SOURCE DOCUMENT →
-----
I want to show that $g=\log(\Vert \cdot\Vert)\colon\mathbb{R}^2\setminus\{0\}\to\mathbb{R}$ is harmonic. It should be $\partial_j g(x)=\frac{x_j}{\Vert x\Vert^2}$, so I thought $\partial_j g= pr_j\cdot \frac{1}{\Vert\cdot\Vert^2}$, so by $$\partial pr_j(x)=pr_j,\quad \partial\frac{1}{\Vert \cdot\Vert}(x)=\frac{-2}{\Vert x\Vert^3}\frac{1}{\Vert x\Vert} \langle\,\cdot\,,x\rangle$$
and the product rule it should be $$\partial^2_jg(x)= \partial(\partial_jg)(x)e_j=\frac{1}{\Vert x\Vert^2}-\frac{2}{\Vert x\Vert^4}x_j.$$ This seems to be wrong, as, under the Laplace operator, g does not evaluate to zero. Where am I wrong?
$$\partial_j (\partial_jg(x))=\partial_j\frac{x_j}{\Vert x\Vert^2}=\frac{\Vert x\Vert^2-2x_j\cdot x_j}{\Vert x\Vert^4}=\frac{1}{\Vert x\Vert^2}-\frac{2x_j^2}{\Vert x\Vert^4}$$ by the quotient rule and taking the sum gives us $$\sum_{j=1}^2\partial_j (\partial_jg(x))=\frac{2}{\Vert x\Vert^2}-\frac{2\Vert x\Vert^2}{\Vert x\Vert^4}=0$$
-----
WORK INSTRUCTION → Edit the stretch of the thread on the harmonic logarithm that opens with the words "I want to show" and closes with "am I wrong?", putting "Laplacian" wherever "Laplace operator" stands. The records have no role in this work.

RECORD EXTRACTS →
-----
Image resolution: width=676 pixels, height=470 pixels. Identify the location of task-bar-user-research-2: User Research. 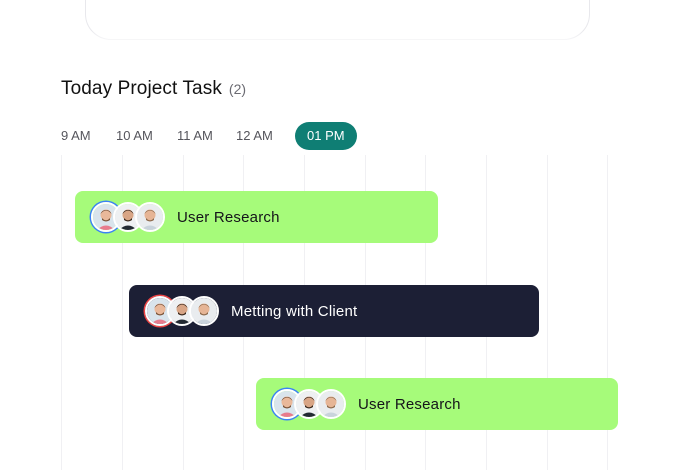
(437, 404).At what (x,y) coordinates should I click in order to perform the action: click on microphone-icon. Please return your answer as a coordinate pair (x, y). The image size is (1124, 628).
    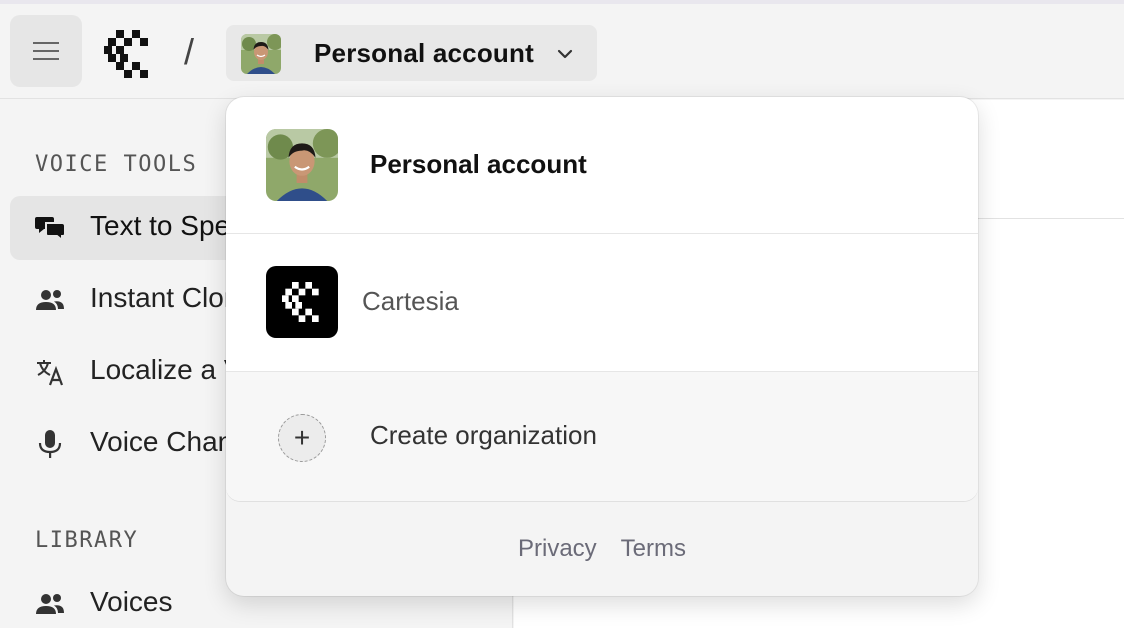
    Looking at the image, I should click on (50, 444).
-----
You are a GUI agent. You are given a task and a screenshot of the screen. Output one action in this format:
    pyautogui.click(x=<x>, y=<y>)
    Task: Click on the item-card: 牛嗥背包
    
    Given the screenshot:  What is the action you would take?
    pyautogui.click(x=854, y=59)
-----
EXERCISE OUTPUT →
I want to show that $g=\log(\Vert \cdot\Vert)\colon\mathbb{R}^2\setminus\{0\}\to\mathbb{R}$ is harmonic. It should be $\partial_j g(x)=\frac{x_j}{\Vert x\Vert^2}$, so I thought $\partial_j g= pr_j\cdot \frac{1}{\Vert\cdot\Vert^2}$, so by $$\partial pr_j(x)=pr_j,\quad \partial\frac{1}{\Vert \cdot\Vert}(x)=\frac{-2}{\Vert x\Vert^3}\frac{1}{\Vert x\Vert} \langle\,\cdot\,,x\rangle$$
and the product rule it should be $$\partial^2_jg(x)= \partial(\partial_jg)(x)e_j=\frac{1}{\Vert x\Vert^2}-\frac{2}{\Vert x\Vert^4}x_j.$$ This seems to be wrong, as, under the Laplacian, g does not evaluate to zero. Where am I wrong?